(EXCERPTED TEXT)
**********
So, is bitcoin dead?
From a peak in November, 2021, of nearly US$70,000 for one unit, bitcoin’s value has been cut by more than half to about US$30,000 currently. The broader cryptocurrency market has similarly tanked.
Well, the answer to that question is that bitcoin dies often. It has fallen by 50 per cent or more at least seven other times.
Whether you like bitcoin or hate it, its fundamental qualities haven’t changed, and there’s no point in rehashing them. But in terms of price, chances are, like all the other times bitcoin died, like all the other times the stock market or oil crashed, this won’t be the last time the cryptocurrency dies – it will live again to die another day.
For the investor who believes in the fundamentals but in 2021 thought, “bitcoin is so high right now – I missed the boat,” now might be the time to revisit that idea. While this may or may not be a bottom for bitcoin prices, a lot of people sure are seeing buying opportunities.
The Canadian exchange Bitbuy tells me its data show heavy crypto buying during the recent turmoil. Usually, it’s about 50-50, but at one point in May, buy orders (not necessarily filled) on Bitbuy outstripped sell orders with a 65:35 ratio. (According to crypto price-tracking website CoinMarketCap, considered a reputable source for such numbers, total 24-hour trading volume is about $1.6-million.)
Investors have also been piling into crypto exchange-traded funds. And long-term bitcoin holders have been adding to their stacks, blockchain data show.
To be sure, this idea of buying the dip involves both going against the grain and a bit of behavioural psychology. To catch the price bottom before the rebound, you have to be buying when everyone else is full of foreboding and woe. Certainly, parts of the mainstream finance world are looking like that, amid rising interest rates and the pullback on risk assets. But, in crypto, if there are so many people still buying, then the buying-the-dip logic would imply that right now is probably not the time to enter.
Taking a wider look at the crypto markets, the answer is the same. As I’ve written before in The Globe, a good indicator of bitcoin prices is the so-called “halving,” a reduction of the rate at which new bitcoins are introduced into the system. And it’s not exactly flashing a big buy signal.
Every four years, the rate at which new bitcoins are created gets cut in half. When that happens, it’s a big blow to supply. About a year or so after each halving, bitcoin would rally to some unprecedented price and lift the wide crypto market – probably by too much, with hype overtaking fundamentals – and then prices start to fall. A year or so before the next halving, bitcoin reaches a bottom. And then the cycle repeats.
The next halving is set to happen at around March of 2024. Going by the halvings theory, that would mean that bitcoin would bottom out sometime late 2022, maybe even early 2023 – approaching, but not here yet.
The caveat to all of that: Even with all the indicators and calculations in the world, there is a lot about the markets we simply don’t know, especially for crypto, which has only been around for 13 years.
**********
[Records from a data source]
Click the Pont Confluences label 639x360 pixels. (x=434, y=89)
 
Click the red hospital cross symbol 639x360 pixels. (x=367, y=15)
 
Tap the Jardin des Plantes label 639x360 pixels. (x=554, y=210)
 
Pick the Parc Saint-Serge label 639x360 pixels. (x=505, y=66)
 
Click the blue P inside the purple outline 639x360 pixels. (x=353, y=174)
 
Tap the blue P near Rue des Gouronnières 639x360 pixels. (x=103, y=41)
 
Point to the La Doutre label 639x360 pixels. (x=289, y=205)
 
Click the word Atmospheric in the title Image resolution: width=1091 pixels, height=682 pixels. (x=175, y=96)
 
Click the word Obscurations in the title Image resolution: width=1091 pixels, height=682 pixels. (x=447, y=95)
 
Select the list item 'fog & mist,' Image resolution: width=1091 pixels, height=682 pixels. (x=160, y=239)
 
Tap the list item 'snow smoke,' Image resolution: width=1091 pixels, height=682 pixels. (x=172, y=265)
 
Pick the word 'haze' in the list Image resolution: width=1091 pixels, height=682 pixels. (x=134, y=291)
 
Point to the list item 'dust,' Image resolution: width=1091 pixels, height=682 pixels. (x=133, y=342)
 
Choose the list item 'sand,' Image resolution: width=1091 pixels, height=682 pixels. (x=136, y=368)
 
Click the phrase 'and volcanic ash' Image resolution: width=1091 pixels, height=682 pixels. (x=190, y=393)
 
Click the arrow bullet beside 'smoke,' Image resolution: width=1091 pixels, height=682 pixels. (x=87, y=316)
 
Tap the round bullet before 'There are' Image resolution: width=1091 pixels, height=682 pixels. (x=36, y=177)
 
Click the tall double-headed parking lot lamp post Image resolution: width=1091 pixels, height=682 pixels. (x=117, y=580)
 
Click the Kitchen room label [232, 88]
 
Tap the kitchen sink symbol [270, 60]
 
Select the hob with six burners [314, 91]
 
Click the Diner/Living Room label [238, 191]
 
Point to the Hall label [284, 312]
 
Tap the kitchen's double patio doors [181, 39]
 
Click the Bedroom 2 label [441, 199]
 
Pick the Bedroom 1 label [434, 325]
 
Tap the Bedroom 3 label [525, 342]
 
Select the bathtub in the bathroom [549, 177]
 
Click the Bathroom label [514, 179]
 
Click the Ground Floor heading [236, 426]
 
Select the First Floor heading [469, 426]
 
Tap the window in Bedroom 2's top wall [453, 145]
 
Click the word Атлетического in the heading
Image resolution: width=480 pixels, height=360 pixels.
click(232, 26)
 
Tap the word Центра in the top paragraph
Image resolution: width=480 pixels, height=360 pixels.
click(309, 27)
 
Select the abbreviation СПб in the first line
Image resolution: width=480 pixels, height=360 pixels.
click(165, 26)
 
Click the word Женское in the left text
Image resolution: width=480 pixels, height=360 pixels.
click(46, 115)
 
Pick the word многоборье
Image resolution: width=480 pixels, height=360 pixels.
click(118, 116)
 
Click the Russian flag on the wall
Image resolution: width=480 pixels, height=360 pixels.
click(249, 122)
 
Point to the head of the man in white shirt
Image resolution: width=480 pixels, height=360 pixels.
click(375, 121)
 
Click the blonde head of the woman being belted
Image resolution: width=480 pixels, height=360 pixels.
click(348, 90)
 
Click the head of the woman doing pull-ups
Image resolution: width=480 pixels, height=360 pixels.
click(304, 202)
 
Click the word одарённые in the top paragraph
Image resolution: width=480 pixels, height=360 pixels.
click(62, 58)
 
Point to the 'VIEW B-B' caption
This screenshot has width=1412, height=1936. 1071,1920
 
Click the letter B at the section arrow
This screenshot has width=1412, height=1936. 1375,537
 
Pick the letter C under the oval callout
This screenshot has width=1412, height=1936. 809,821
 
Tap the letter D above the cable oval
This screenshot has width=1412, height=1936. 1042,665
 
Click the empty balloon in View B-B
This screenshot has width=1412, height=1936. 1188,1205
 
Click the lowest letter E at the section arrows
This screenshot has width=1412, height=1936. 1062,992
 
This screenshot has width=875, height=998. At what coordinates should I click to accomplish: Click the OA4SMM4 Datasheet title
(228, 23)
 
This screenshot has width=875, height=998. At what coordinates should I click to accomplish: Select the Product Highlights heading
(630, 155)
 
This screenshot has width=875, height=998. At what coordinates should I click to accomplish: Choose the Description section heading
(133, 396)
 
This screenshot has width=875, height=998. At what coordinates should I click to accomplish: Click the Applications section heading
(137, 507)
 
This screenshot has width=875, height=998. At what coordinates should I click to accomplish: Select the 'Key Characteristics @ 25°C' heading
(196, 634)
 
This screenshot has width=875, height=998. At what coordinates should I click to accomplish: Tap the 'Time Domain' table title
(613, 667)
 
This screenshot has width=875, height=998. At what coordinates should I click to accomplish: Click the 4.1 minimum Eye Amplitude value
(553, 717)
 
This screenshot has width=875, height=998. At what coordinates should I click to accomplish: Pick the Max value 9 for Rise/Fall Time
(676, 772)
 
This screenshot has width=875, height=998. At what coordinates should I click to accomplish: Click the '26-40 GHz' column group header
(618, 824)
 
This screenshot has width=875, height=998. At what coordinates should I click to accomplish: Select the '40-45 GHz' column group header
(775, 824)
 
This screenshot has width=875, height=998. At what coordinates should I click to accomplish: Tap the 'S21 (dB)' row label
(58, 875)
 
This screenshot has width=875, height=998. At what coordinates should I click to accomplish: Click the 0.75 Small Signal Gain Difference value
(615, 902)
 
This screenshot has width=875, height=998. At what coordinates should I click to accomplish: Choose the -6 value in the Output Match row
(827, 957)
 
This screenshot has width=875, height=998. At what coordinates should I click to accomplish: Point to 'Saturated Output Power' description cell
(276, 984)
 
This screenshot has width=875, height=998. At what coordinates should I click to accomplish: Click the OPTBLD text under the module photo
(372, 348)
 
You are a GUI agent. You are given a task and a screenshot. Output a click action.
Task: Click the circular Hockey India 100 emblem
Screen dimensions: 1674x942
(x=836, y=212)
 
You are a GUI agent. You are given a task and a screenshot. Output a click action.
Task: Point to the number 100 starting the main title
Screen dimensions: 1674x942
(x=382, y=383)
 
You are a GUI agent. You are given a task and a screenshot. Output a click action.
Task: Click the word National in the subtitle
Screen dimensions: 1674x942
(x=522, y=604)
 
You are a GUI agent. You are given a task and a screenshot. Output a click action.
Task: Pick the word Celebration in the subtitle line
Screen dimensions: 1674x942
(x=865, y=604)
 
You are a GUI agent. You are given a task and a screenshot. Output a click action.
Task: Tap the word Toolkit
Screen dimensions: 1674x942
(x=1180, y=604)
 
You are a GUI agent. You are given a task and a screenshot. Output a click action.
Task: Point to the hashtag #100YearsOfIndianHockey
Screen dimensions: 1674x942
**********
(YOUR OBJECTIVE) Summarize the article about bitcoin's price drop in two sentences.

(ANSWER TO THE PROBLEM) Bitcoin has fallen by more than half from its November 2021 peak of nearly US$70,000 to about US$30,000, but it has dropped 50 percent or more at least seven other times and will likely recover again. Many people are buying the dip, yet that heavy buying and the halving cycle, with the next halving set for around March 2024, suggest the bottom may not come until late 2022 or early 2023.